Più ci si avvicina alla scadenza delle elezioni regionali (la data dell’ipotetico election day non c’è ancora), più si infiammerà il dibattito sul numero dei mandati possibili. Due? Tre? Ancora di più? La politica italiana aspetta febbrilmente una sentenza della Corte costituzionale (attesa entro aprile) che dovrebbe derimere il dubbio, almeno in tempo utile per la tornata elettorale di autunno, in cui sono coinvolte sei Regioni: Toscana, Veneto, Campania, Puglia, Marche e Valle d’Aosta.

Un bel test per i partiti. E per gli elettori: sarà interessante se andrà al seggio almeno la metà degli aventi diritto. Ahimé, questa è la percentuale cui ci hanno abituato le ultime elezioni, dalla Liguria all’Emilia Romagna.

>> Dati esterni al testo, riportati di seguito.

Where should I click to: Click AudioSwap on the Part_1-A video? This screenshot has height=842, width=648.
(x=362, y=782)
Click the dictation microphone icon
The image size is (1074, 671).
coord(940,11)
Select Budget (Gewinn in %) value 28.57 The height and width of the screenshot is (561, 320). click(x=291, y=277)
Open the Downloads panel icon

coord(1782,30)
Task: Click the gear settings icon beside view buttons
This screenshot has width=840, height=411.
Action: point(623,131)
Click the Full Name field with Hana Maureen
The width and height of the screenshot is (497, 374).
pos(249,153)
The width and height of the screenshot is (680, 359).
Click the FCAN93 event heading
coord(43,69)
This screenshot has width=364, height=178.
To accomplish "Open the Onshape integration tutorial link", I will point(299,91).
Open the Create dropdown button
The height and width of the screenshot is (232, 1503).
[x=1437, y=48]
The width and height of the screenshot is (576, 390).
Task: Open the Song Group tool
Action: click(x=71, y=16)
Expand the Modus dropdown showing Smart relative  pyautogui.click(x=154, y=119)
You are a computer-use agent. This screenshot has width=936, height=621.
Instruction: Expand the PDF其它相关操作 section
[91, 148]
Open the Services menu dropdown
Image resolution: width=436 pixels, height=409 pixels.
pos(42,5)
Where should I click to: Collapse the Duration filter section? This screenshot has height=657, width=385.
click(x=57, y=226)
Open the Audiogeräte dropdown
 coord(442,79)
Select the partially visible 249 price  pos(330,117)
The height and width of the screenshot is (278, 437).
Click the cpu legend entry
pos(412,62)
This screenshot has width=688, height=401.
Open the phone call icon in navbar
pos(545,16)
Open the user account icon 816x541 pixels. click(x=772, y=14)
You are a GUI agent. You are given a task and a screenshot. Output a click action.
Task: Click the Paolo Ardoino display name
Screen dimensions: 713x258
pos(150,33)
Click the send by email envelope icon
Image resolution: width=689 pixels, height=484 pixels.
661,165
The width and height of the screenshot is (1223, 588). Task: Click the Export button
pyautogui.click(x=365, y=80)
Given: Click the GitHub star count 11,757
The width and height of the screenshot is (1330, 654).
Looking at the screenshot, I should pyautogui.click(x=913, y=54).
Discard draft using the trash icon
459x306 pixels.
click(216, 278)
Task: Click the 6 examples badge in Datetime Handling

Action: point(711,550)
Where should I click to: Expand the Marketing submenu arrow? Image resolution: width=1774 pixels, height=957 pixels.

Un bel test soprattutto per due governatori – Luca Zaia in Veneto, Vincenzo De Luca in Campania – che sono direttamente interessati al dilemma. De Luca sta concludendo il suo secondo mandato e punta al terzo; Zaia in verità sta concludendo il terzo consecutivo, ma punta al quarto, che in un computo da Azzeccagarbugli (che non riguarda solo lui) potrebbe essere considerato “solo” il terzo. Ma qui si apre una delle tante varianti che rende il tema tipico dell’incertezza normativa che vige nel nostro Paese. Non si è nemmeno certi della numerazione ordinale: primo, secondo, terzo? Secondo taluni dipenderebbe da quando le singole Regioni hanno “adottato” la norma della legge nazionale del 2004 che suggeriva (non imponeva!) di non andare oltre i due mandati consecutivi.

Da qui la richiesta di una pronuncia della Consulta, per provare a chiarire, una volta per tutte, se è lecito avere nel Paese una regola univoca e certa, al di là dell’autonomia legislativa regionale.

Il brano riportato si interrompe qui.